Most catalytic, structural and regulatory functions of the cell are carried out by functional modules, typically complexes containing or consisting of proteins. The composition and abundance of these complexes and the quantitative distribution of specific proteins across different modules are therefore of major significance in basic and translational biology. However, detection and quantification of protein complexes on a proteome-wide scale is technically challenging. We have recently extended the targeted proteomics rationale to the level of native protein complex analysis (complex-centric proteome profiling). The complex-centric workflow described herein consists of size exclusion chromatography (SEC) to fractionate native protein complexes, data-independent acquisition mass spectrometry to precisely quantify the proteins in each SEC fraction based on a set of proteotypic peptides and targeted, complex-centric analysis where prior information from generic protein interaction maps is used to detect and quantify protein complexes with high selectivity and statistical error control via the computational framework CCprofiler (https://github.com/CCprofiler/CCprofiler).
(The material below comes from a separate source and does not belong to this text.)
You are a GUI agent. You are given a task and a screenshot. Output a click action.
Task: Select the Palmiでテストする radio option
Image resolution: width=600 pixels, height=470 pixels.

Complex-centric proteome profiling captures most proteins in complex-assembled state and reveals their organization into hundreds of complexes and complex variants observable in a given cellular state. The protocol is applicable to cultured cells and can potentially also be adapted to primary tissue and does not require any genetic engineering of the respective sample sources. At present, it requires ~8 d of wet-laboratory work, 15 d of mass spectrometry measurement time and 7 d of computational analysis.

Dr Andreas Damianou

Profiling dynamic K-Ras interactomes via optimised APEX-2 proximity labelling

Several recently developed proximity labelling techniques such as BioID, TurboID and APEX-2 add to the arsenal of methods that enable the capture of protein-protein interactions as well as the exploration of different molecular and cellular environments. A hallmark of APEX-2 proximity labelling is that it occurs at a timescale of seconds, which is advantageous for the capture of transient interactions as well as fast molecular changes. In this study, APEX-2 proximity labelling was applied in conjunction with LC-MS/MS to investigate the dynamic protein-protein interactions of the oncogene K-Ras. K-Ras is a small GTPase which acts as a transductor protein to deliver signals from an external environmental stimulus to the cell nucleus, controlling several essential functions such as progression of cells through the cell cycle, promotion of angiogenesis, cellular adhesion, migration and cell invasion. Ras GTPases have the ability to bind either to GTP or GDP, which is essential for its role as a molecular switch. This role is apparent in the case of serum-starved cells, where it primarily binds to GDP, which inactivates K-Ras and shuts down its signal transduction. K-Ras activating mutations have been previously described as cancer driving mutations that can lead to cellular transformation as well as an increase in chemotherapy resistance. Here, APEX-2 labelling was used to compare wild type K-Ras to three activating mutations, G12D, G13D and Q61H, respectively, under both starvation and FCS stimulation conditions. These conditions allowed for the clear elucidation and comparison of the environment and interacting partners of K-Ras, both in its active and inactive forms. This study gives us the opportunity to evaluate several steps that are critical for a successful proximity labelling experiment such as correct localisation of the bait protein as well as appropriate protein expression levels. Additionally, data were analysed using different methods, including SAINTexpress, to identify which method is more appropriate and reliable. The identification of several known interactors of K-Ras including a-RAF and LZTR1 indicate the ability of this approach to capture interaction partners. We further examine how these protein’s interactions and the K-Ras environment vary with the different mutations, revealing unique protein interactors of different K-Ras mutants under different environmental conditions.